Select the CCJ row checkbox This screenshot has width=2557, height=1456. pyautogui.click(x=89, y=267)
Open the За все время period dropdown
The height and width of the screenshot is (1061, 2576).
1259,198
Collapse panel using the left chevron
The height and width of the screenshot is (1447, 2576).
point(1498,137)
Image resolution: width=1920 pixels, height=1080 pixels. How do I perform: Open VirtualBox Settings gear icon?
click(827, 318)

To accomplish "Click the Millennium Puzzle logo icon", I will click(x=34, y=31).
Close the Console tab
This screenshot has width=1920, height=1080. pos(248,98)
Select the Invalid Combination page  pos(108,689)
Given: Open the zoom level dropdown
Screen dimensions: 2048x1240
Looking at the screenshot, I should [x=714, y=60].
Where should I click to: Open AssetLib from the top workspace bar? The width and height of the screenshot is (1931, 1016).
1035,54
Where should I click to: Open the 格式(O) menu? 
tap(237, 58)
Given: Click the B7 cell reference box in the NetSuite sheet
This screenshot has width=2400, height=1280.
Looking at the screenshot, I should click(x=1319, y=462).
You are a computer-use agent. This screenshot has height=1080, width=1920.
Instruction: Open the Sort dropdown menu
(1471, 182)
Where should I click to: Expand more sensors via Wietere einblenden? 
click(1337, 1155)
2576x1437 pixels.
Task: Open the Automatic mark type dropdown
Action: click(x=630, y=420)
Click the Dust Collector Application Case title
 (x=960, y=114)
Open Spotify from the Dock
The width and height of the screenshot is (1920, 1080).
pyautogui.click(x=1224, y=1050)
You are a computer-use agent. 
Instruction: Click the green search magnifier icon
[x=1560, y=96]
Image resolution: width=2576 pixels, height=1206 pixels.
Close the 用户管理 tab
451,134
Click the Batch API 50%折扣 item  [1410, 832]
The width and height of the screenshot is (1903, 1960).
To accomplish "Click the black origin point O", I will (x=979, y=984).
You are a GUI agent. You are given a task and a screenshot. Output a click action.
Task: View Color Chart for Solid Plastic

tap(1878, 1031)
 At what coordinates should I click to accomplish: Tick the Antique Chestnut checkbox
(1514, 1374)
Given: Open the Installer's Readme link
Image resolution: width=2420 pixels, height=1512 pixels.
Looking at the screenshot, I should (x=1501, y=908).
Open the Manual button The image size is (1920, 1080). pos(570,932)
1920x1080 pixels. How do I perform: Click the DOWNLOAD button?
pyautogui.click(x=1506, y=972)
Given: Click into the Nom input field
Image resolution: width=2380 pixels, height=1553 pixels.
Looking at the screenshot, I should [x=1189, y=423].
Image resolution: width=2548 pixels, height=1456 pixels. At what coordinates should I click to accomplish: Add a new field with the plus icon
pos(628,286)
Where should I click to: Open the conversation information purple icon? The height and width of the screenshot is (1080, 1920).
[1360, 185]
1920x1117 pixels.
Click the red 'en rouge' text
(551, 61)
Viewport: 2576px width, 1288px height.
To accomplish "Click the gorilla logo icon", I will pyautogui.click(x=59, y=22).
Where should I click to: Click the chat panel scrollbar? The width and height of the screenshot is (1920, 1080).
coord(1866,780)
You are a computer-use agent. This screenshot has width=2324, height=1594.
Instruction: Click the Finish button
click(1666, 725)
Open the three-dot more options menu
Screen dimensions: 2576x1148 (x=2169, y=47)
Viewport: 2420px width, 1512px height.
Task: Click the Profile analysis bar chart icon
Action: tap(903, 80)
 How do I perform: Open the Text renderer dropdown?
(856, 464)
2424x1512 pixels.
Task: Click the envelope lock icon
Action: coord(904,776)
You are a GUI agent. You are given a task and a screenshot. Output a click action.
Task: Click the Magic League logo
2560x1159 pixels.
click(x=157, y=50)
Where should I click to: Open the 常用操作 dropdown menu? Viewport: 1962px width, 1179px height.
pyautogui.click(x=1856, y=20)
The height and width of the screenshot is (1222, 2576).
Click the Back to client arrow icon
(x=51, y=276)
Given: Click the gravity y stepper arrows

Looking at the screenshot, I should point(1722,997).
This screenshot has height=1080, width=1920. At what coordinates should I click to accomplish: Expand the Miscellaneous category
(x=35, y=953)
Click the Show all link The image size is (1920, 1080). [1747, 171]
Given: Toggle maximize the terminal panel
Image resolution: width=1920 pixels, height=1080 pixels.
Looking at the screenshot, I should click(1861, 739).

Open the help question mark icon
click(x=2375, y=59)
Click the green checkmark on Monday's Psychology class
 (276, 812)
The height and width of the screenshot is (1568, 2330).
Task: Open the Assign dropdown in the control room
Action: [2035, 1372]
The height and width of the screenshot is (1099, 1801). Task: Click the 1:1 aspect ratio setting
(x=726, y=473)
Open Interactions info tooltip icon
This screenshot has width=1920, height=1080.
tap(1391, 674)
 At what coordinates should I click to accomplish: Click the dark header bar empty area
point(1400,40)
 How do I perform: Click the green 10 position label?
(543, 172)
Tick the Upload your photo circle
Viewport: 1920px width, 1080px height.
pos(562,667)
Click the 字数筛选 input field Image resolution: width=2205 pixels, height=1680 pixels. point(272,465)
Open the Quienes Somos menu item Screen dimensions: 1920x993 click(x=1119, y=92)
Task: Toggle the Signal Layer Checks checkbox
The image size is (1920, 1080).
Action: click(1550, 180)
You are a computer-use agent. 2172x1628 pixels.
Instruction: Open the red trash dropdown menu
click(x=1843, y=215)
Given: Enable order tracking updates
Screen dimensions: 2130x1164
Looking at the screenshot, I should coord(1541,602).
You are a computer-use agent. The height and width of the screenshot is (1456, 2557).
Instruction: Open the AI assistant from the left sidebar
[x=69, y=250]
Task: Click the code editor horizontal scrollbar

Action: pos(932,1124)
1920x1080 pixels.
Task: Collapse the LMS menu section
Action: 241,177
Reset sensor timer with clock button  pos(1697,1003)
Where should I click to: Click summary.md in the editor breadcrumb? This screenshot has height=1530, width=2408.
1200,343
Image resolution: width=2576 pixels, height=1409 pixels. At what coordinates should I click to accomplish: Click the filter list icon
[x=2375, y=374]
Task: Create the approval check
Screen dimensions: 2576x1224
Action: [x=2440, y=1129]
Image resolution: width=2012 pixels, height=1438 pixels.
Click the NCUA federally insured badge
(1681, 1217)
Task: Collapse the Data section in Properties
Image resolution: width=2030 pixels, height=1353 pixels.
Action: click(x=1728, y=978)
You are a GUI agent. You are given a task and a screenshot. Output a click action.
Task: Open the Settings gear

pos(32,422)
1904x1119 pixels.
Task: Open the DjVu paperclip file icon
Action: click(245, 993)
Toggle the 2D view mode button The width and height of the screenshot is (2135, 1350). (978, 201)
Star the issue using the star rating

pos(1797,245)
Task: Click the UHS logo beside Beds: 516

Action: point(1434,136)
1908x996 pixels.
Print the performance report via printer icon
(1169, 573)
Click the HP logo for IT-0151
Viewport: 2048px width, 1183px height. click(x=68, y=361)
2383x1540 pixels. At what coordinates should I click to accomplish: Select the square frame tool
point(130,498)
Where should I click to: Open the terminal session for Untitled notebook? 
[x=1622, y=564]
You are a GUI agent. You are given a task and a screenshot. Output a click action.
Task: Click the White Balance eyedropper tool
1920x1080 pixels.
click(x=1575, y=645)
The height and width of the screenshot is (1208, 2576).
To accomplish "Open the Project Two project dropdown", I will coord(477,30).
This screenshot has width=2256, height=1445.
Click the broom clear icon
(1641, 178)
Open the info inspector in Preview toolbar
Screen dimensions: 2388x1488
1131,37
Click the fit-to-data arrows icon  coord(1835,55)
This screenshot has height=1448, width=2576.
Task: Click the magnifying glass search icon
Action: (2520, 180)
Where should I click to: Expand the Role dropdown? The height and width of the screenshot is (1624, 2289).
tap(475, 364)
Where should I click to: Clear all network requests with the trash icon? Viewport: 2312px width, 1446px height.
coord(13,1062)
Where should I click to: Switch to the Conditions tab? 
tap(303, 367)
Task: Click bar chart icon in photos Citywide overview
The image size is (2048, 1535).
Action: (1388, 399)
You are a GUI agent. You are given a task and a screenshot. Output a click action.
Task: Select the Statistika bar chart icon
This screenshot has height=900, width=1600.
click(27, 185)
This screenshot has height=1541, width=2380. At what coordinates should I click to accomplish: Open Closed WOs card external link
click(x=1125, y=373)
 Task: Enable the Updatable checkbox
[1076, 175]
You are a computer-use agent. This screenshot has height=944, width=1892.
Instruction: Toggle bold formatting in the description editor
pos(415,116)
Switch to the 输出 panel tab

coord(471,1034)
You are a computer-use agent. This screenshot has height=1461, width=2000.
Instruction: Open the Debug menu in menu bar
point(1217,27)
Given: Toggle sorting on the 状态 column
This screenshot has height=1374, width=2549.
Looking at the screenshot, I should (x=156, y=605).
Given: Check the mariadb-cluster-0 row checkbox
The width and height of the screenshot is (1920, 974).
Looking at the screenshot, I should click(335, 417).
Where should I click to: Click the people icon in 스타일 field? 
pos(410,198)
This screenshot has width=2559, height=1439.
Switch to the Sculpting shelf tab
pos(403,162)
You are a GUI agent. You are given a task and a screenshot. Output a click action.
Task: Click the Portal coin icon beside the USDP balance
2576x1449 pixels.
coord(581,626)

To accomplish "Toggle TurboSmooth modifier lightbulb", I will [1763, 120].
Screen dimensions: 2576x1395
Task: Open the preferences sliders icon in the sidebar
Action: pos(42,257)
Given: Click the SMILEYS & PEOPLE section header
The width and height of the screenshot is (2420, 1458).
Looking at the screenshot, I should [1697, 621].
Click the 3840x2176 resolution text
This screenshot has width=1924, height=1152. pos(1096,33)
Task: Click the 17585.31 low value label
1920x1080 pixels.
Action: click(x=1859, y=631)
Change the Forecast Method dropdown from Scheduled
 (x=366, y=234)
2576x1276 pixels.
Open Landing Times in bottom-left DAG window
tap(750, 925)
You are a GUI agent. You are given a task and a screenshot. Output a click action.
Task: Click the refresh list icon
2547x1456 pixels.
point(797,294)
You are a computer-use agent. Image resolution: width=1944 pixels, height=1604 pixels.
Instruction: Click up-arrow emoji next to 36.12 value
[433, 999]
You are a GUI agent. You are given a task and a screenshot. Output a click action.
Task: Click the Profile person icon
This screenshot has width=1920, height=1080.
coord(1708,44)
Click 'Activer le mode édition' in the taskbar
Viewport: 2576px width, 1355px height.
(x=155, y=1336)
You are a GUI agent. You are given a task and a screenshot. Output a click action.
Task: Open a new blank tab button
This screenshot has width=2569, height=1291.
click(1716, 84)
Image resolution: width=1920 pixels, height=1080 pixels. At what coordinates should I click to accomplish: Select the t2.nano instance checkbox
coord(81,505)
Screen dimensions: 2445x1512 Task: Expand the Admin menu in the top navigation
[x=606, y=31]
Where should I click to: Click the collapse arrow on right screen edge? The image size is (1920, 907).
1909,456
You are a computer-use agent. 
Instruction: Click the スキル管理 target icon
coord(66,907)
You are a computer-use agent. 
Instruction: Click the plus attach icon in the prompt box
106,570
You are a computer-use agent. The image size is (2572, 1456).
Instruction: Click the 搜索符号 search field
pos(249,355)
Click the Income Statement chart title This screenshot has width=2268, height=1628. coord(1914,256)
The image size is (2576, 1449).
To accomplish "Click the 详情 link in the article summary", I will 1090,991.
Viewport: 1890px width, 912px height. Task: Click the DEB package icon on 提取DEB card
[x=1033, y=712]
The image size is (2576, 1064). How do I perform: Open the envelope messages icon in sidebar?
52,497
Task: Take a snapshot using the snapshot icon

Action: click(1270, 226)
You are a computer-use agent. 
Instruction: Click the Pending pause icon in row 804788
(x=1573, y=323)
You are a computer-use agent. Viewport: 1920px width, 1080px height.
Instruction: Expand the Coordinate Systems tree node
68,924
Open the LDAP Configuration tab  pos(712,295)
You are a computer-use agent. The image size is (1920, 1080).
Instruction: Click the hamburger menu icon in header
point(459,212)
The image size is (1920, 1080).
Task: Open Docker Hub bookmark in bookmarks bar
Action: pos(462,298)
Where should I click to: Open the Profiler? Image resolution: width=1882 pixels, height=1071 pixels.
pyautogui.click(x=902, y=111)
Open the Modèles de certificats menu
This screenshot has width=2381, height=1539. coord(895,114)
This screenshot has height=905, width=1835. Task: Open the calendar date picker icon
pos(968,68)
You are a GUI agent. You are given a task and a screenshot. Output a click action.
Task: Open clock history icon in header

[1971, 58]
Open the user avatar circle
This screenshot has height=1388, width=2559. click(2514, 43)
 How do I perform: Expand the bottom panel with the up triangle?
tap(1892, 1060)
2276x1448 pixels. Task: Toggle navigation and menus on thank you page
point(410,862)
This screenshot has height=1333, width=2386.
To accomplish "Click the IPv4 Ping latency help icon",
= = = =
#### REQUIREMENT
Each line above that contains the word "item" should be returned.

#### ANSWER BELOW
Click the Batch API 50%折扣 item  [1410, 832]
Open the Quienes Somos menu item Screen dimensions: 1920x993 click(x=1119, y=92)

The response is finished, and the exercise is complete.